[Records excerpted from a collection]
====================

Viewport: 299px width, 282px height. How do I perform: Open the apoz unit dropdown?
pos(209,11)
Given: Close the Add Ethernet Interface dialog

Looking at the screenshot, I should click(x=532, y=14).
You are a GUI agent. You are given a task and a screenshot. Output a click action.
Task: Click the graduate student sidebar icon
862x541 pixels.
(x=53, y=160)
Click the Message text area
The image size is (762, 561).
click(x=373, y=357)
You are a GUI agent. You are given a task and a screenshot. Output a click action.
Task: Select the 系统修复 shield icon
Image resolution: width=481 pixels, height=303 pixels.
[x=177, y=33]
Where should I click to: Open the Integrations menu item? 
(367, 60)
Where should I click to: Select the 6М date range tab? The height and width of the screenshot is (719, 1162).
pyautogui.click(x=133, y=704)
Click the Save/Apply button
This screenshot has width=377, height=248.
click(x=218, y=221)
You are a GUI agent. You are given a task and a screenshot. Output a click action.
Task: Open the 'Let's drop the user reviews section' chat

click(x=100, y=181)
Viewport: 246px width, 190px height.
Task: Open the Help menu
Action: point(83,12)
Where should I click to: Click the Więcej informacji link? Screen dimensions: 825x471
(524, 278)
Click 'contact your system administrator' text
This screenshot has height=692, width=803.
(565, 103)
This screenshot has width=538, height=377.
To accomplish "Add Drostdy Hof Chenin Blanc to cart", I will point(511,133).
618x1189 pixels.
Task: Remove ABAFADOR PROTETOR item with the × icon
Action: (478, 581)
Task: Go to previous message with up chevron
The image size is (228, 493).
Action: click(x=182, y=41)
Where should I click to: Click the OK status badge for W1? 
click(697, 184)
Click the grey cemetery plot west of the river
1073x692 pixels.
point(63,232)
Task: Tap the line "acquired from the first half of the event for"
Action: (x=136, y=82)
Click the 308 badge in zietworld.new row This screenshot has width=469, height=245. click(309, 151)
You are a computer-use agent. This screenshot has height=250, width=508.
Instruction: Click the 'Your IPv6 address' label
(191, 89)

====================

▶ **Exercise directions**:
Without altering a single character, write out every record above.

▶ **Response area**:
Viewport: 299px width, 282px height. How do I perform: Open the apoz unit dropdown?
pos(209,11)
Given: Close the Add Ethernet Interface dialog

Looking at the screenshot, I should click(x=532, y=14).
You are a GUI agent. You are given a task and a screenshot. Output a click action.
Task: Click the graduate student sidebar icon
862x541 pixels.
(x=53, y=160)
Click the Message text area
The image size is (762, 561).
click(x=373, y=357)
You are a GUI agent. You are given a task and a screenshot. Output a click action.
Task: Select the 系统修复 shield icon
Image resolution: width=481 pixels, height=303 pixels.
[x=177, y=33]
Where should I click to: Open the Integrations menu item? 
(367, 60)
Where should I click to: Select the 6М date range tab? The height and width of the screenshot is (719, 1162).
pyautogui.click(x=133, y=704)
Click the Save/Apply button
This screenshot has width=377, height=248.
click(x=218, y=221)
You are a GUI agent. You are given a task and a screenshot. Output a click action.
Task: Open the 'Let's drop the user reviews section' chat

click(x=100, y=181)
Viewport: 246px width, 190px height.
Task: Open the Help menu
Action: point(83,12)
Where should I click to: Click the Więcej informacji link? Screen dimensions: 825x471
(524, 278)
Click 'contact your system administrator' text
This screenshot has height=692, width=803.
(565, 103)
This screenshot has width=538, height=377.
To accomplish "Add Drostdy Hof Chenin Blanc to cart", I will point(511,133).
618x1189 pixels.
Task: Remove ABAFADOR PROTETOR item with the × icon
Action: (478, 581)
Task: Go to previous message with up chevron
The image size is (228, 493).
Action: click(x=182, y=41)
Where should I click to: Click the OK status badge for W1? 
click(697, 184)
Click the grey cemetery plot west of the river
1073x692 pixels.
point(63,232)
Task: Tap the line "acquired from the first half of the event for"
Action: (x=136, y=82)
Click the 308 badge in zietworld.new row This screenshot has width=469, height=245. click(309, 151)
You are a computer-use agent. This screenshot has height=250, width=508.
Instruction: Click the 'Your IPv6 address' label
(191, 89)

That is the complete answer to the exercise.